On December 24, 2021, a meteorite hit Mars' surface, triggering magnitude 4 tremors, which were detected by NASA's InSight spacecraft  which landed on the planet four years ago some 2,200 miles (3,500 kilometers) away.

The true origin of this so-called marsquake was only confirmed when the Mars Reconnaissance Orbiter (MRO) was able to take a picture of the newly formed crater created by the hit when it flew over the impact site less than 24 hours later.

The image is impressive, showing blocks of ice that were spewed up onto the planet's surface around the 492-foot (150-meter) wide and 70-foot (21-meter) deep hole.

The crater is the largest ever observed since the MRO began its Mars orbit 16 years ago.

And though meteorite impacts on Mars are not rare, "we never thought we'd see anything that big," Ingrid Daubar, who works on the InSight and MRO missions, told reporters at a press conference Thursday.

Researchers estimate that the meteorite itself would have measured between 16 to 39 feet across. An object of that size would have disintegrated in Earth's atmosphere before falling to the ground here.

"It is simply the biggest meteorite impact on the ground that we have heard since science has been done with seismographs or seismometers," said planetology professor Philippe Lognonne, who participated in two studies related to the observation published in the journal Science Thursday.

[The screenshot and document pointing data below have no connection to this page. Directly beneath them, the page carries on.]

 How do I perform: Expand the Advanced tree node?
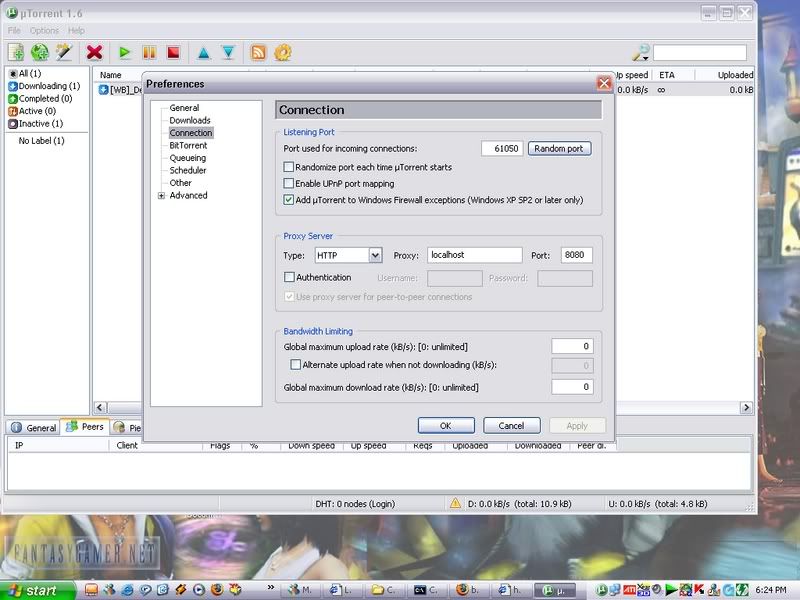161,196
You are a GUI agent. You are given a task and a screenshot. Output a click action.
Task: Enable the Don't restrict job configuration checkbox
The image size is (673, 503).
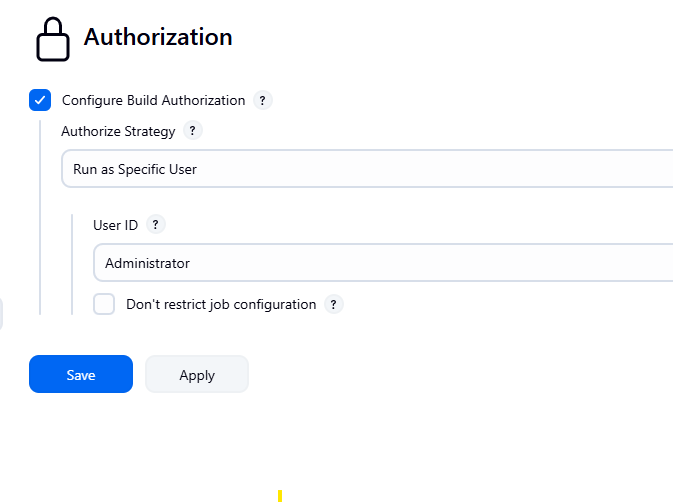tap(104, 304)
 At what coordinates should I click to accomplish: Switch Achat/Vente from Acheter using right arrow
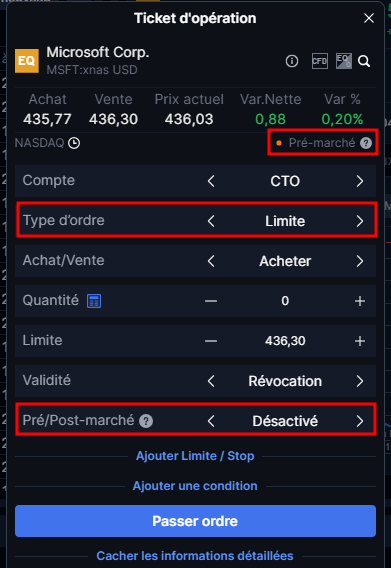(x=359, y=261)

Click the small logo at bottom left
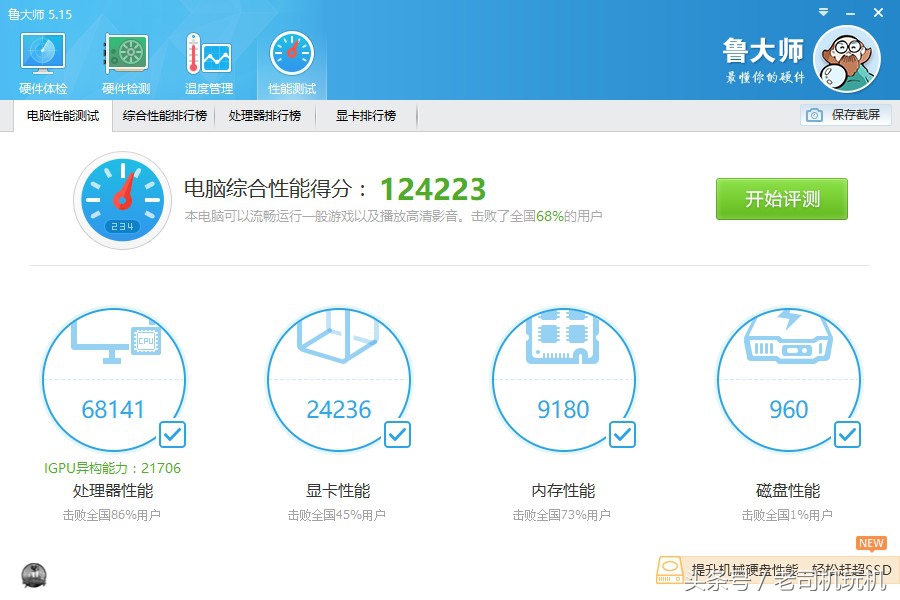coord(34,577)
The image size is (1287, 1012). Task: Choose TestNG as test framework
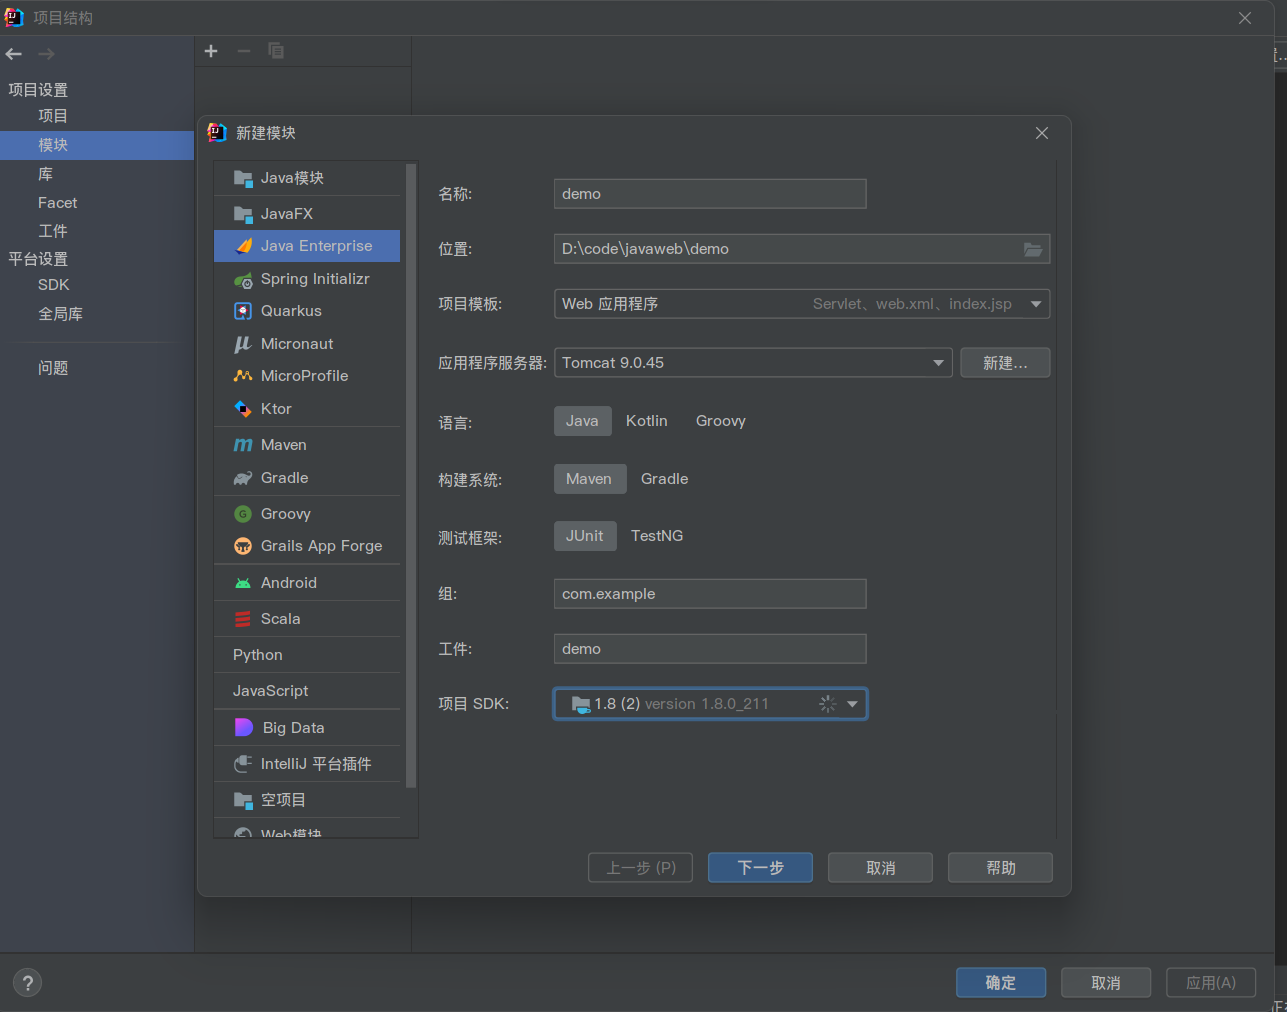click(x=656, y=536)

NASA released an audio recording of the collision, which was made by speeding up the vibrations collected by the seismometer.

- 'Useful' ice presence -

The valuable information gathered in studying the crash will contribute to deeper knowledge of Mars' interior and the history of how the planet was created, scientists said.

The presence of ice, in particular, is "surprising," said Daubar, who also co-authored the two studies.

"This is the warmest spot on Mars, the closest to the equator, we've ever seen water ice," she said.

In addition to the information this discovery offers about the Martian climate, the presence of water at this latitude -- and not just near the poles -- could prove "really useful" for future human visitors to Mars, director of NASA's Planetary Science Division Lori Glaze said.

"We'd want to land the astronauts as near to the equator as possible," she said, to take advantage of warmer temperatures.

"That ice could be converted into water, oxygen or hydrogen," Glaze said.

The impact was powerful enough to generate seismic waves both down to the planet's core and across its crust horizontally, making it possible to study Mars' internal structure -- revealing that the crust on which InSight sits is less dense than the crust the waves traveled over from the crater site.

The end of InSight's mission -- which recorded more than 1,300 marsquakes in total -- could come in the next couple of months, according to Bruce Banerdt of NASA's Jet Propulsion Lab, due to the expected accumulation of dust on the lander's solar power panel.

It's "sad," he said, while celebrating that the probe worked "marvelously" for four years.